Siamo arrivati con un tuk tuk alla stazione nord di Luang Prabang, da dove è partito il pullman che ci sta portando al confine con la Thailandia. Il viaggio si sta rivelando molto più lungo del previsto: nella notte il nostro mezzo si è impantanato, a causa delle forti piogge dei giorni scorsi, e si sono rotte le sospensioni. Ci sono volute nove ore per riparare il guasto, al buio, nel fango: questo fango rosso e argilloso che è lo stesso del letto dei fiumi, il cui colore stride con il verde delle colline tra cui scorrono impetuosi.

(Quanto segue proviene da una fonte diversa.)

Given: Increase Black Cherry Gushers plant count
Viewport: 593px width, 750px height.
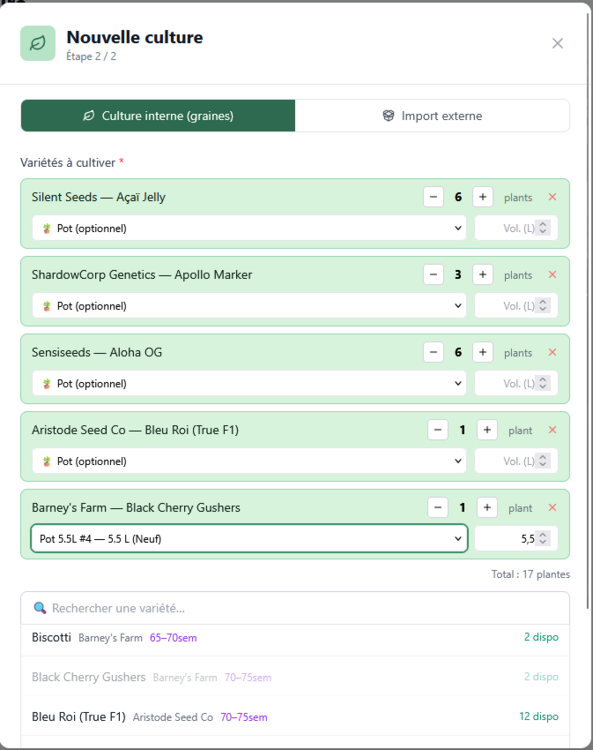Looking at the screenshot, I should 487,507.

Cerco di bere meno acqua possibile, perché chissà quando sarà la prossima volta che ci fermeremo; adesso sono le due del pomeriggio e siamo in viaggio da diciassette ore. Una signora due file avanti a noi ha con sé una borsa piena di quello che sembra, dall’odore, pesce sotto sale; qualcuno seduto nei posti in fondo scaracchia a intervalli regolari – non so dove, ma spero non nel corridoio. Animo, animo! Il paesaggio è spettacolare e si estende, verdissimo, a perdita d’occhio. Fortunatamente è un po’ nuvolo oggi, e il sole non mi batte addosso se mi appoggio al finestrino per guardare fuori. Sembra anche fare un po’ più fresco, viaggiamo tra le nuvole basse.

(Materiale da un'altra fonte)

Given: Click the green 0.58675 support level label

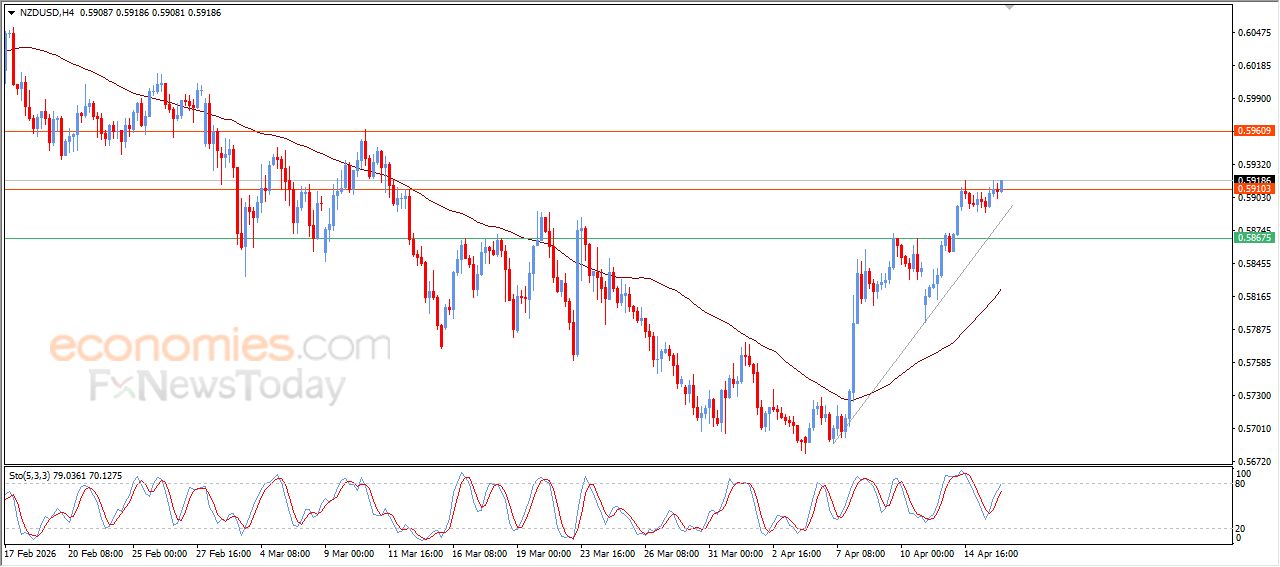Looking at the screenshot, I should (1253, 238).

Dovevamo arrivare a Huay Xai alle sette del mattino e siamo arrivati alle sei di sera, appena dopo la chiusura della frontiera. Abbiamo come il sospetto che gli autisti dei pullman che arrivano dal Laos intaschino una mancia dalle guesthouse, se riescono a tardare quel poco che basta a costringere i viaggiatori a pernottare in paese. Sta diluviando e ci fermiamo nel primo posto che troviamo. La signora alla reception è minuscola e zoppica un po’, fa battute che non capiamo e ride con una risata sguaiata, a tratti strabuzza gli occhi e diventa cattivissima. Poi apre la bocca e ride di nuovo. La camera è bruttina e abbastanza sporca, con i soliti cavi scoperti nel bagno e gli asciugamani macchiati, ma per una notte ce la faremo andare bene. Riso fritto, birra e due chiacchiere e la notte passa tra sogni acquatici, col sottofondo della pioggia che scroscia dalla grondaia sopra la nostra finestra.

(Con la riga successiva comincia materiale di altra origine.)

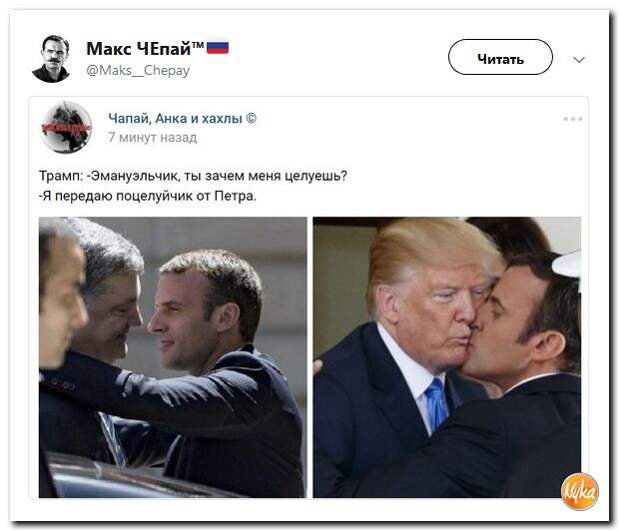Click the 7 минут назад timestamp
Viewport: 620px width, 532px height.
pyautogui.click(x=153, y=138)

La mattina dopo, la pioggia continua, e torrenti marroncini scendono veloci giù per la strada. Sono solo tre minuti a piedi fino al fiume, ma è tutto allagato; il passaporto si bagna un po’ quando lo tiro fuori per farmi fare il timbro di uscita dal Laos. Oltre il Mekong c’è la Thailandia, e l’unico modo per attraversare il fiume, gigantesco e marrone, è su delle barchette lunghe lunghe sottili sottili che non sembrano molto stabili. Sono coperte da dei teloni, ma la pioggia cade obliqua sui nostri zaini e le gocce sono così grosse che l’impatto di ognuna con l’acqua del fiume dà vita a centinaia di migliaia di crateri i cui piccoli schizzi si alzano e si abbassano in un movimento regolare, incessante, ballerino. Siamo fradici ma felici, l’acqua è fresca e la barca va veloce verso la riva opposta del fiume. Il primo paese oltre il confine thailandese si chiama Chiang Kong: un passo, un altro timbro, e siam di nuovo nel Paese dei sorrisi.
Info utili
Il biglietto del pullman da Luang Prabang costa una ventina di dollari (non ricordo il prezzo esatto, anche perché noi dal confine abbiamo proseguito diretti fino a Chiang Rai con un biglietto unico). È stato un viaggio lungo e stancante, principalmente a causa del guasto e del conseguente ritardo di nove ore. In ogni caso, tappi per le orecchie, un cuscino da viaggio e il panorama mozzafiato della giungla laotiana vi faranno dimenticare il tempo che passa.
La vera fregatura è stata dover perdere una notte al confine in attesa che aprisse la frontiera al mattino… ma sono anche questi imprevisti a rendere il viaggio indimenticabile! La guesthouse (BAP guesthouse) dove abbiamo trovato posto era zozza e un po’ inquietante, ma la signora sdentata ci ha fatto un buon prezzo (5 dollari per una doppia con bagno).